Si le premier morceau est une reprise de Sun Kil Moon, le groupe enchaîne sur les titres de l’album fraichement sorti quasiment dans l’ordre, entrecoupés d’interventions plus ou moins provocatrices d’un Kozelek faussement bougon et vraiment enjoué : il houspille les photographes et répète à l’envie ne pas avoir envie d’être pris en photo, s’en prend au public en général qu’il trouve trop respectueux en lui reprochant de ne pas avoir justement de raisons de le prendre à parti, lance des saillies plus ou moins drolatiques à propos des t-shirts qu’il voit dans le public (« Pavement, I love that band ! Oh Neurosis, I love them too ! »), fredonne « Teenage Riot » de Sonic Youth quand il présente Steve Shelley, en fait des caisses lorsqu’il évoque son ancien groupe Red House Painters, mentionne la reprise du morceau « Like Rats » de Godflesh en présentant Justin Broadrick (dont c’est un des groupes)…

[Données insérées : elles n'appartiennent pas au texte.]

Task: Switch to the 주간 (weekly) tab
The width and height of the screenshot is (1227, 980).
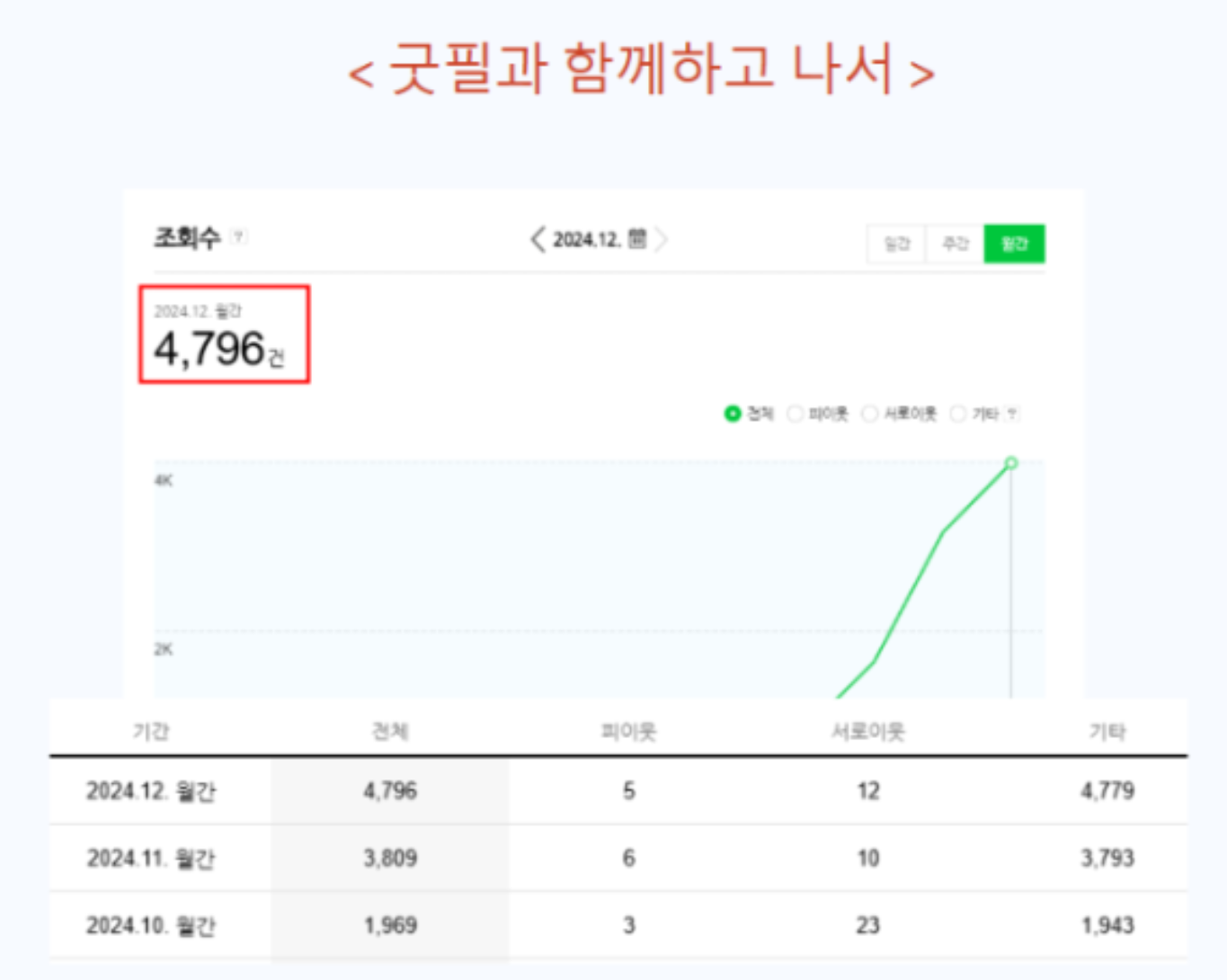Action: pyautogui.click(x=955, y=244)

Définitivement en verve et visiblement ravi d’être sur scène (seul bon moment pour lui en tournée de son propre aveux), il occupe l’espace et captive un auditoire tout disposé à se laisser balader, se voyant même offrir des fleurs par une spectatrice. L’ambiance est bonne, et vire au potache lorsqu’il demande à ses musiciens de se lancer dans le « Dueling Banjos » de la BO de Delivrance, réclame que quelqu’un offre aussi un cadeau à Broadrick, ou harangue un chevelu qui se bouche les oreilles en lui expliquant qu’il n’est pas obligé de rester devant, ni encore moins de rester tout court.

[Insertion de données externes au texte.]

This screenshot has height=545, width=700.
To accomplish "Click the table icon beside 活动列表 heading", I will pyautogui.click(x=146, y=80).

S’il se met en scène et raconte sa vie dans ses chansons, il n’en reste pas moins touchant dans les thématiques qu’il aborde, évoquant les attentats de Novembre et dédiant le sublime morceau « Exodus » aux parents des victimes, exhortant un public ému à chanter avec lui le refrain « For all grieved parents, I send you my love », et dressant un parallèle avec la situation dramatique dans son propre pays, la NRA et les tueries de masses récurrentes.
Le personnage est complexe, versant tantôt dans le sérieux d’un pathos qu’on espère non simulé, tantôt dans l’ego-trip assumé (avec les lectures de deux longues lettres de fans heureusement en musique au cours du set), et à d’autres moments dans un second degré tonitruant… toujours est-il qu’il captive tout du long des 2h30 de concerts, à peine entrecoupées du rappel prévu et annoncé juste avant les 20 minutes de « Beautiful You » : « on va encore jouer un morceau de 20 minutes, et si vous nous rappelez on reviendra pour 2 ou 3 morceaux de plus », rappel qui nous offrira d’ailleurs une reprise de Elliott Smith plutôt réussie ainsi qu’une autre, moins convaincante, de l’inévitable David Bowie fraichement décédé (et qui nous aura heureusement épargné le non moins inévitable « Love You All The Time » des Eagles Of Death Metal).